Figure 1.

The schematic diagram is a hypothetical depiction of the H₃ receptor-mediated signalling pathways in the CNS and their probable implications. Activation of H₃ receptor, constitutively or in presence of an agonist, leads to the activation of many G_i/o-associated intracellular pathways. Active G_i/o-proteins negatively couple AC, thereby inhibiting the cAMP/PKA cascade and subsequent lowering of cAMP responsive element binding protein (CREB), a pro-survival transcription factor. Reduction in PKA activity may decrease release of neurotransmitters, for example histamine (HA), GABA, etc. Additionally, H₃ receptor activation also activates PI3K and MAPK pathways. Activated PI3K then activates Akt, a serine threonine kinase, which phosphorylates and hence inactivates pro-apoptotic GSK-3β. In the MAPK pathway, especially p44 and p42 MAPK (ERK1/2) are coupled to H₃ receptors; activated ERK has also been linked to epilepsy.

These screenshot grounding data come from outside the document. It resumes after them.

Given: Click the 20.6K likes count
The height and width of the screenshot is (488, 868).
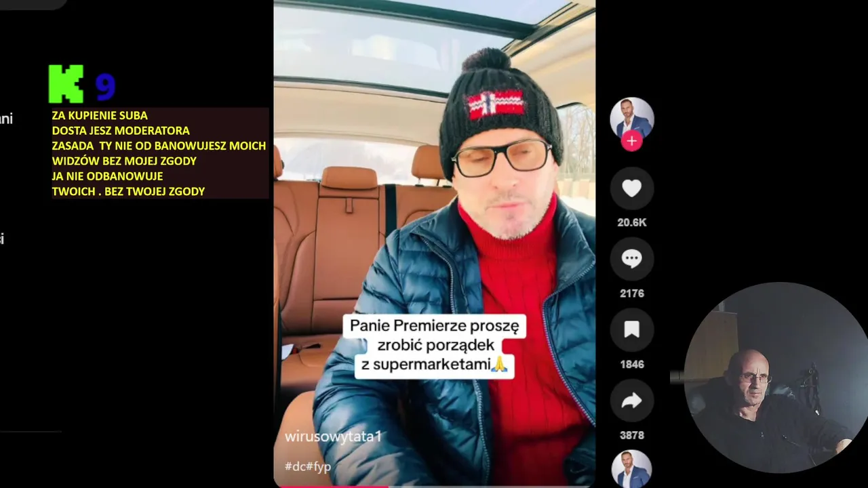Looking at the screenshot, I should pyautogui.click(x=631, y=222).
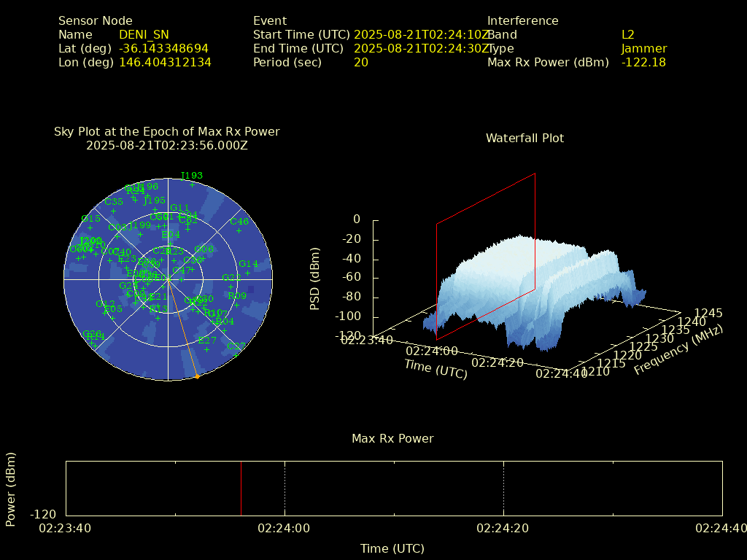Click the J193 satellite marker in sky plot

(x=192, y=184)
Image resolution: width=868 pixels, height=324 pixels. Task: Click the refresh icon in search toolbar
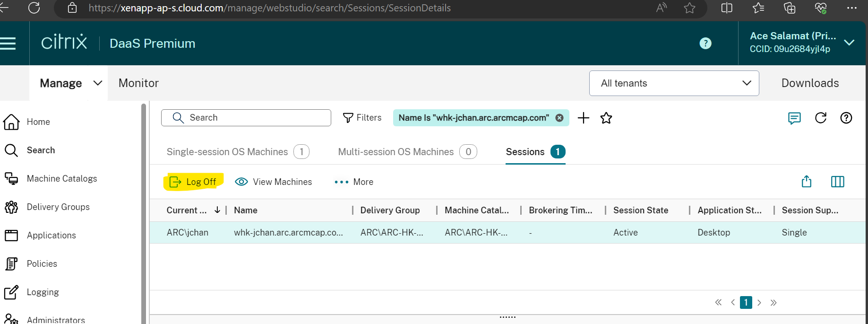(x=820, y=118)
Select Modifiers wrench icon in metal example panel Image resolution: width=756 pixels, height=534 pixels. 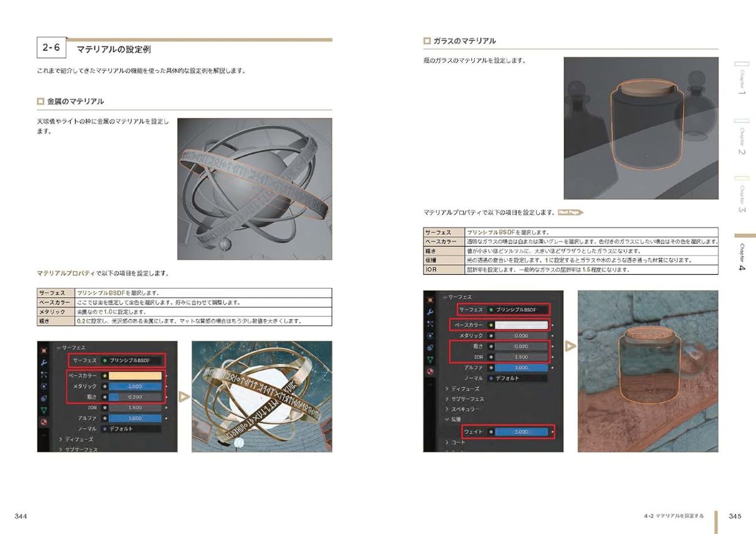point(44,363)
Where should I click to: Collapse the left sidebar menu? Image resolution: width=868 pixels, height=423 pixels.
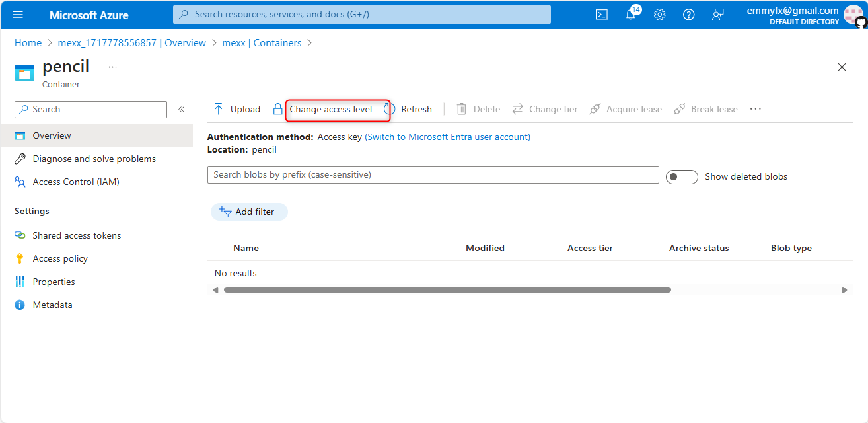pyautogui.click(x=181, y=109)
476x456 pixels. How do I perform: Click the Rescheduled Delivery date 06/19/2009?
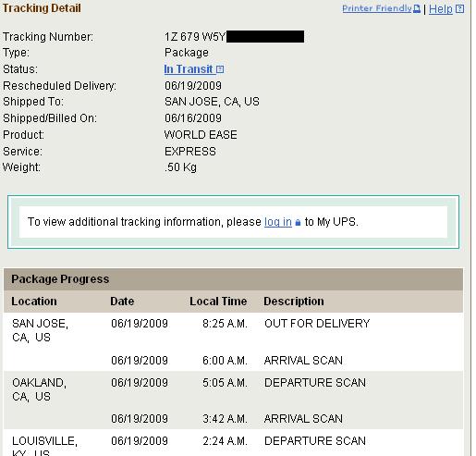pyautogui.click(x=193, y=86)
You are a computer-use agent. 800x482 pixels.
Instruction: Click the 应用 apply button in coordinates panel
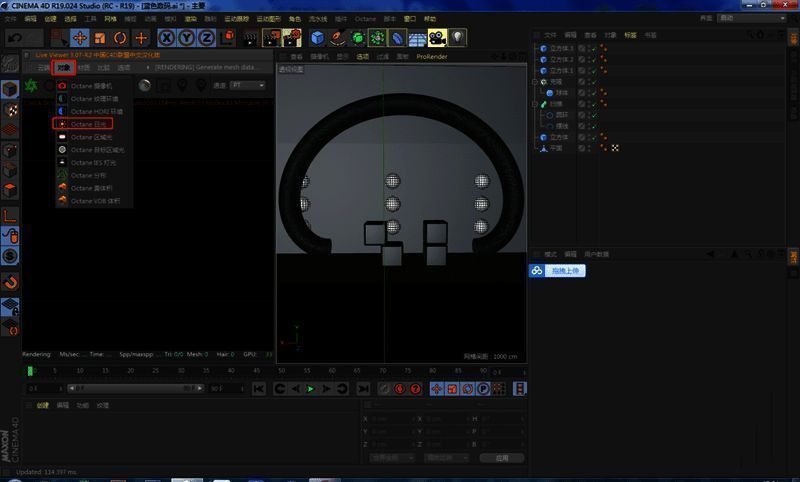[x=501, y=458]
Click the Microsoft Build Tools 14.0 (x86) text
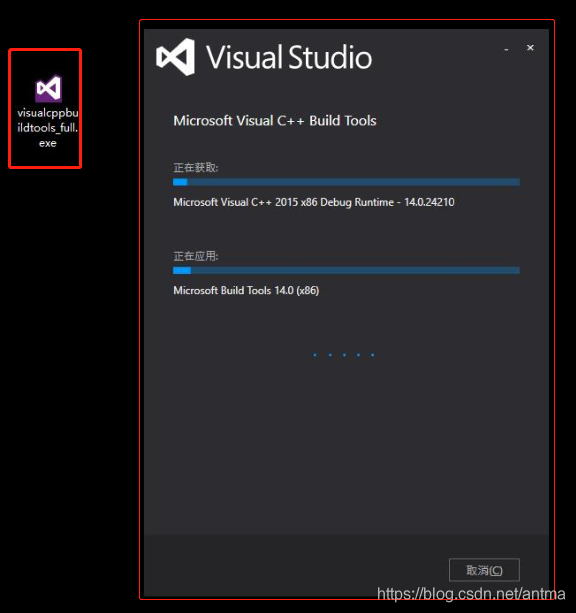The height and width of the screenshot is (613, 576). pyautogui.click(x=246, y=290)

The other three pathways known so far that are modulated upon H₃ receptor activation include increased activity of the enzyme PLA₂, whose inhibition confers neuroprotection in epileptic models; mobilization of intracellular Ca²⁺[Ca²⁺]_i; and finally the inhibition of Na⁺/H⁺ exchanger (NHE), a protein that buffers intra-neuronal pH and it's defective functioning is also implicated in epilepsy. Also, H₃ receptors possibly influence the function of other GPCRs and vice versa (e.g. dopamine D₁ receptor) by virtue of cross talk in heteromer containing cells.